## PASSAGE GIVEN
──────────
Prized Bath
S elf-employed architect Glyn Davies toyed with the idea of choosing fine art as his speciality at art college, but instead plumped for the course that qualified him in his profession.
Not many hard-headed boys from Durham would have done anything else; architects earn their keep in life, while artists starve in garrets.
And so it's come to pass; he's been working steadily in architecture in and around Bath since he qualified in 1972.
But he never let go of painting as a hobby, a weekend retreat – and it became increasingly important to him when computers took away the need for him to "put marks on paper" in his working life.
He missed that, and proceeded to build up a score or more paintings he felt were worth preserving, mainly in watercolour but also a few oils to keep him going over a period of time.
Earlier this year, he made the decision to start exhibiting for the first time – and now he has completed a remarkable winning double. In summer, a study of the Empire Hotel building won the watercolour prize at the Bath Society of Artists' open exhibition at the Victoria Art Gallery.
And this month he has followed that up to take the £2,500 Bath Prize in an exhibition to be seen at the Octagon in Milsom Street until next Saturday.
His winning painting, in oils, is titled Hedgewick Park, but in fact it's a panorama taken from a high-powered telephoto image looking westward from up on North Road.
It's a scene that takes in, from top to bottom, Lansdown Road, the Paragon, St Swithin's Church, Walcot Burial Chapel, London Street and Bathwick Street, and it was clearly the drama of this foreshortened image that impressed the judges.
"I think Bath, a city in a bowl, lends itself well to telephoto shots, and I enjoy the challenge of working from that kind of image," says Glyn, who lives with his wife Yve in Upper Swainswick.
"After taking the photo I returned to the scene several times, to check on architectural detail and also to see how the colours could be best adjusted for the final work.
──────────
## RECORDS PROVIDED
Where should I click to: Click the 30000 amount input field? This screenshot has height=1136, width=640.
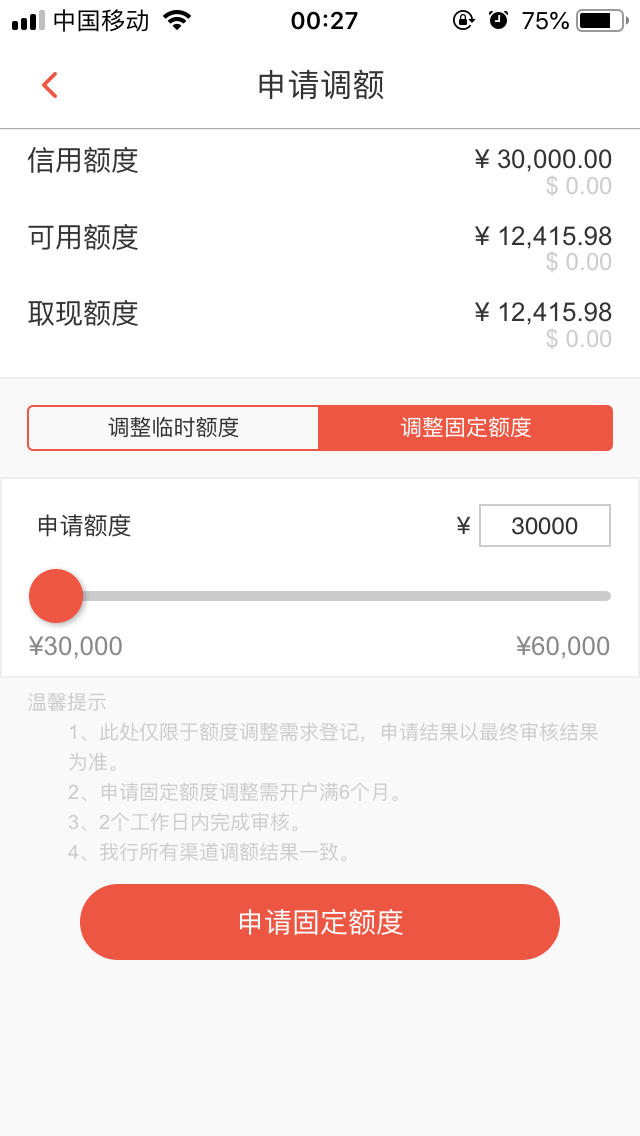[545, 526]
──────────
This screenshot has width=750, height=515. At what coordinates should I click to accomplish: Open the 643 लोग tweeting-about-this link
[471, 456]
──────────
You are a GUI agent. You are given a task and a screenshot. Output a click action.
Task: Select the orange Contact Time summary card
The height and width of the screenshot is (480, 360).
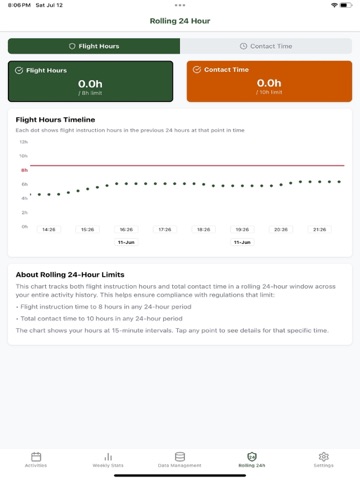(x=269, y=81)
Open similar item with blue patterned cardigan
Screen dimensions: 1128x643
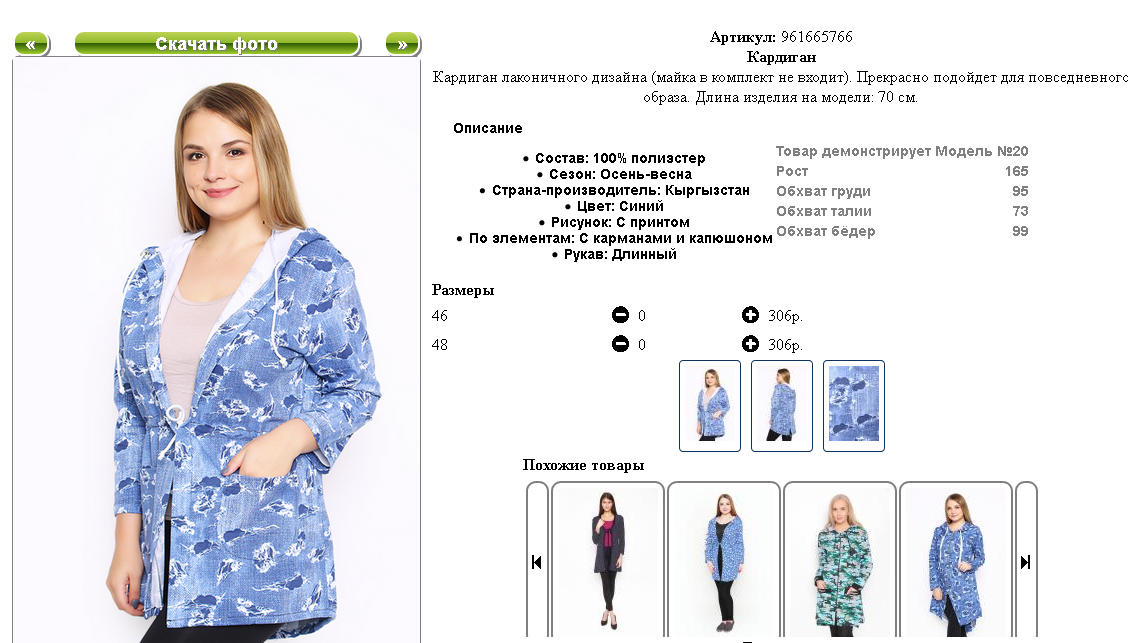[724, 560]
──────────
## PROBLEM DETAILS
Write out everything in the Prized Bath article from "His winning painting, in" down to "impressed the judges.", word for word.

## SOLUTION FOR THIS TASK
His winning painting, in oils, is titled Hedgewick Park, but in fact it's a panorama taken from a high-powered telephoto image looking westward from up on North Road.
It's a scene that takes in, from top to bottom, Lansdown Road, the Paragon, St Swithin's Church, Walcot Burial Chapel, London Street and Bathwick Street, and it was clearly the drama of this foreshortened image that impressed the judges.